Adding Files to an Encryption Zone

You can add files to an encryption zone by copying them to the encryption zone using distcp.

For example:
sudo -u hdfs hadoop distcp /user/dir /encryption_zone

DistCp Considerations

A common use case for DistCp is to replicate data between clusters for backup and disaster recovery purposes. This is typically performed by the cluster administrator, who is an HDFS superuser. To retain this workflow when using HDFS encryption, the virtual path prefix /.reserved/raw/ has been introduced, that gives superusers direct access to the underlying block data in the filesystem. This allows superusers to distcp data without requiring access to encryption keys, and avoids the overhead of decrypting and re-encrypting data. It also means the source and destination data will be byte-for-byte identical, which would not have been true if the data was being re-encrypted with a new EDEK.

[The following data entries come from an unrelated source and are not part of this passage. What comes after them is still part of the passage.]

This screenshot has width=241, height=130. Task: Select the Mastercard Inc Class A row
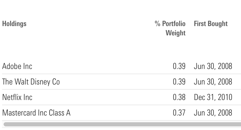[122, 113]
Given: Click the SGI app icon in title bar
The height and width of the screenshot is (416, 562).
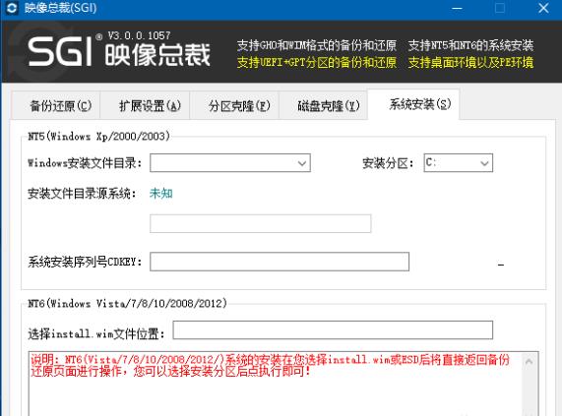Looking at the screenshot, I should pyautogui.click(x=12, y=8).
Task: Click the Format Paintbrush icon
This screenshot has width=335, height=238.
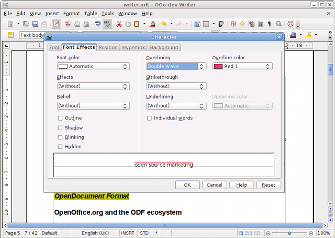Action: [152, 24]
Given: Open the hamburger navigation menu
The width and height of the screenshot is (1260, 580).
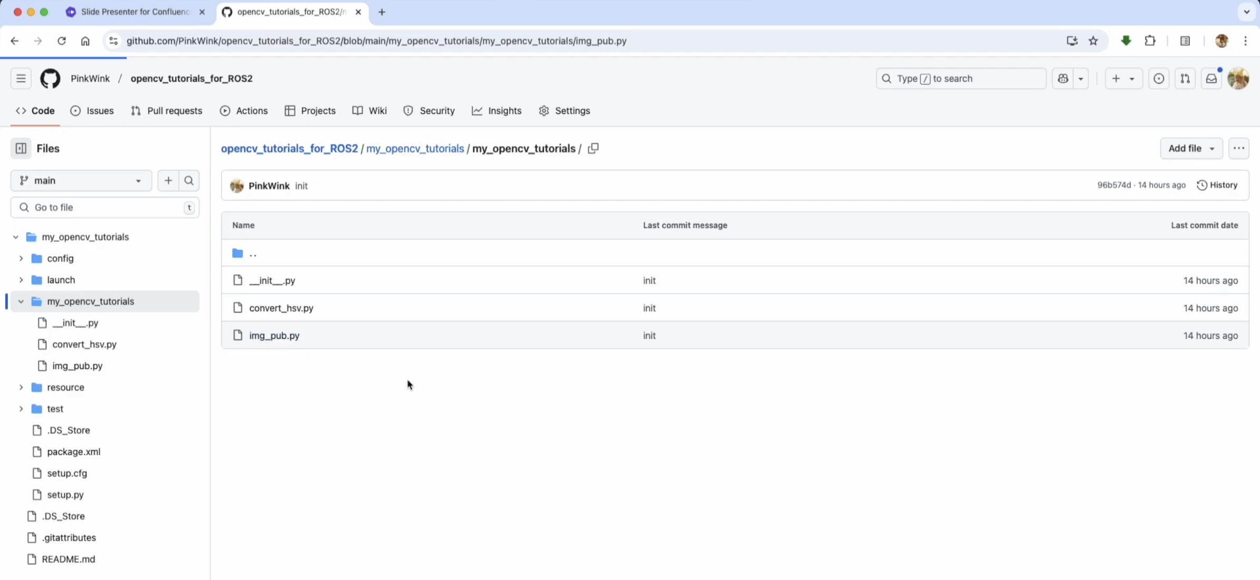Looking at the screenshot, I should (x=21, y=79).
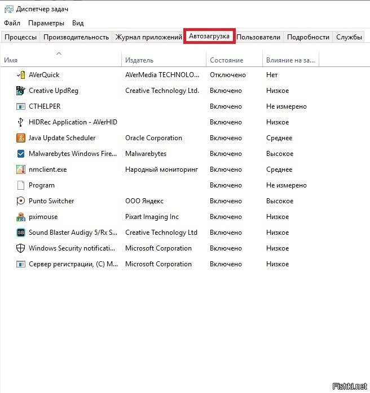Select the pximouse icon
This screenshot has width=370, height=393.
coord(21,217)
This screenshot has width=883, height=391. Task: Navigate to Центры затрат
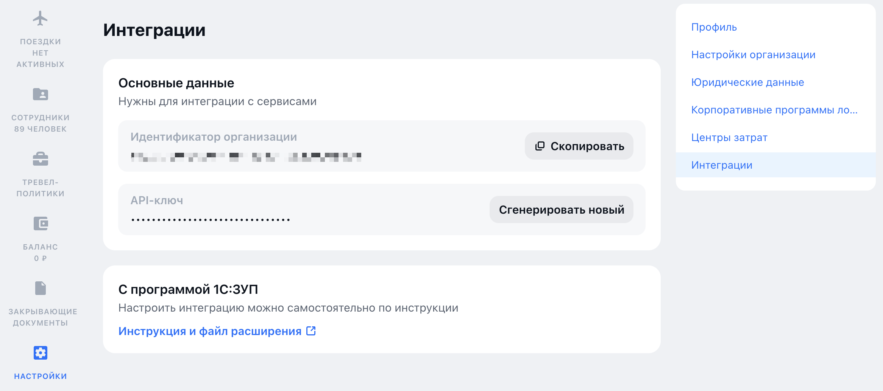click(x=729, y=138)
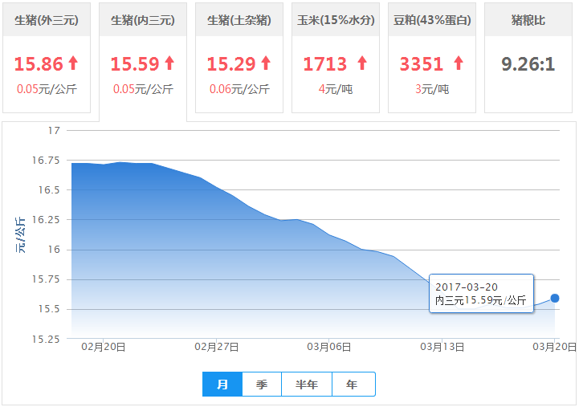Click the 2017-03-20 chart tooltip
This screenshot has height=407, width=579.
coord(481,294)
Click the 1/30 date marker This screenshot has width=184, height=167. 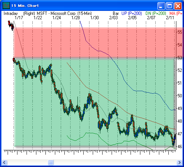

Copying data from encrypted locations

By default, distcp compares checksums provided by the filesystem to verify that data was successfully copied to the destination. When copying from an encrypted location, the file system checksums will not match because the underlying block data is different. This is true whether or not the destination location is encrypted or unencrypted.

In this case, you can specify the -skipcrccheck and -update flags to avoid verifying checksums. When you use -skipcrccheck, distcp checks the file integrity by performing a file size comparison, right after the copy completes for each file.